[Materials provided]

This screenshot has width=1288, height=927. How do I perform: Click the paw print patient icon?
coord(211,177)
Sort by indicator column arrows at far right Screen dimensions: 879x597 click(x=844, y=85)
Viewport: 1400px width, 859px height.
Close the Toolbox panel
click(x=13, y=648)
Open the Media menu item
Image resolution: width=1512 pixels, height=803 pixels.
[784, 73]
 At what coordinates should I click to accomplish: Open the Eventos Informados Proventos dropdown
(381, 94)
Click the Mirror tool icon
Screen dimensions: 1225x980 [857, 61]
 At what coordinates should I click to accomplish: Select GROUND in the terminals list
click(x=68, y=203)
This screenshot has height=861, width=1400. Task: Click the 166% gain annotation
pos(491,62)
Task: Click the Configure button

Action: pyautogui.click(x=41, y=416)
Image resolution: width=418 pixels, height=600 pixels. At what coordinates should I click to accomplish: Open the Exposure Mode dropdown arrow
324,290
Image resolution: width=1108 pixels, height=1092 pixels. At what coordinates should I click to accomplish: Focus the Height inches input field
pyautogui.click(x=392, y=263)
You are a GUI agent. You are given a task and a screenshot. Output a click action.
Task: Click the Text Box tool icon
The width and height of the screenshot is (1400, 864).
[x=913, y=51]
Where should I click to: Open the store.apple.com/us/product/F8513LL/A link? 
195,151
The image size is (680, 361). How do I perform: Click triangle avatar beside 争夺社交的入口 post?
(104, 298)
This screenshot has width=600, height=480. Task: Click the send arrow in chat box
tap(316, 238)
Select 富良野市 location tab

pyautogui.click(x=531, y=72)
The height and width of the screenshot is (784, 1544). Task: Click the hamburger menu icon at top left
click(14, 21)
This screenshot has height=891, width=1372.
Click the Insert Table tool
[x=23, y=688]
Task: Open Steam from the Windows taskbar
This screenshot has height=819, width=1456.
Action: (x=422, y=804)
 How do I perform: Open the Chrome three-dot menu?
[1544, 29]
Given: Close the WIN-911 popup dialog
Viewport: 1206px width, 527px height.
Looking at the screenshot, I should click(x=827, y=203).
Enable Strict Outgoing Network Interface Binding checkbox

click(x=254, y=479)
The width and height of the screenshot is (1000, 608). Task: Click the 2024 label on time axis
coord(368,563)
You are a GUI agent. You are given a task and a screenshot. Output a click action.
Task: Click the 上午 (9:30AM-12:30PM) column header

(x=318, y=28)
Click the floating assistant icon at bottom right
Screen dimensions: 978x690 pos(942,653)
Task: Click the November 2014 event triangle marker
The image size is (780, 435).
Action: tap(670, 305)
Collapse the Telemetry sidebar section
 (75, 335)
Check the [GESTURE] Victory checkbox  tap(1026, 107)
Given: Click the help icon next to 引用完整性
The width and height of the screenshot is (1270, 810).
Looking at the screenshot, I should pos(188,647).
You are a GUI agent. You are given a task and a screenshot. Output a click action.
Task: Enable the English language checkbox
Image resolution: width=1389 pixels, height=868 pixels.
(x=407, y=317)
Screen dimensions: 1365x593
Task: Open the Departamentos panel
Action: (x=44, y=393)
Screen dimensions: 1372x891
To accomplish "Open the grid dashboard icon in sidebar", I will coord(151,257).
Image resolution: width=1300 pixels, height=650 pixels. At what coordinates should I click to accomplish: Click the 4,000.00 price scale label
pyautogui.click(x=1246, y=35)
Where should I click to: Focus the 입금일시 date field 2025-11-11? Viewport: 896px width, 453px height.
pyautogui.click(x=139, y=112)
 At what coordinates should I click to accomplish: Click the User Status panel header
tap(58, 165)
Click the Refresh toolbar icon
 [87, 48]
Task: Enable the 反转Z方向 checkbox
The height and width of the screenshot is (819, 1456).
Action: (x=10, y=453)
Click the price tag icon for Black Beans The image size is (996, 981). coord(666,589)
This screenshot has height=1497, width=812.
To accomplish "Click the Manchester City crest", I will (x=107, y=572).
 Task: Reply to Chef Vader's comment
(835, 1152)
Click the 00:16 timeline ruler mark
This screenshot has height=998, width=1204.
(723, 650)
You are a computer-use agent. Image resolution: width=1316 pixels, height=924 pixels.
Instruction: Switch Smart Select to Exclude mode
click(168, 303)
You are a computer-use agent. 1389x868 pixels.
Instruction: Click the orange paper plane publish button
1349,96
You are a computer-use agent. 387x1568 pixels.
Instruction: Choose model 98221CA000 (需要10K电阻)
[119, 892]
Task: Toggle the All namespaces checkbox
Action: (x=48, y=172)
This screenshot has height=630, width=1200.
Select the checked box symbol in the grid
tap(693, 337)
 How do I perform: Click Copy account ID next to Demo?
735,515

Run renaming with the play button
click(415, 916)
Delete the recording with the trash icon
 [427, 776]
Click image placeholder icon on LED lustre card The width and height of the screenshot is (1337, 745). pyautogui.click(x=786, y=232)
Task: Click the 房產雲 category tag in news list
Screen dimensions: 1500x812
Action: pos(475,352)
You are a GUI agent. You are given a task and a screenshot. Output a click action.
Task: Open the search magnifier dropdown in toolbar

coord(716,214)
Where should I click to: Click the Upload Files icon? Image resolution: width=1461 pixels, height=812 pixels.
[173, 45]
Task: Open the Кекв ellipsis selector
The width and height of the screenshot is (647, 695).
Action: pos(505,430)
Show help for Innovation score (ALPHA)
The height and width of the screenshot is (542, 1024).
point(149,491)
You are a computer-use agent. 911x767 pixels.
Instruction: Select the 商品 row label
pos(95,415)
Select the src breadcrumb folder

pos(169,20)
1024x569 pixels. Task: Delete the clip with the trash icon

[Given instruction]
Can you print the data without changes, starting with the line that contains "The image size is (680, 361)." and going on through the line that contains "Looking at the screenshot, I should click(x=827, y=203).", with both of those lines included?

[Result of this exercise]
The image size is (680, 361). How do I perform: Click triangle avatar beside 争夺社交的入口 post?
(104, 298)
This screenshot has width=600, height=480. Task: Click the send arrow in chat box
tap(316, 238)
Select 富良野市 location tab

pyautogui.click(x=531, y=72)
The height and width of the screenshot is (784, 1544). Task: Click the hamburger menu icon at top left
click(14, 21)
This screenshot has height=891, width=1372.
Click the Insert Table tool
[x=23, y=688]
Task: Open Steam from the Windows taskbar
This screenshot has height=819, width=1456.
Action: (x=422, y=804)
 How do I perform: Open the Chrome three-dot menu?
[1544, 29]
Given: Close the WIN-911 popup dialog
Viewport: 1206px width, 527px height.
Looking at the screenshot, I should click(x=827, y=203).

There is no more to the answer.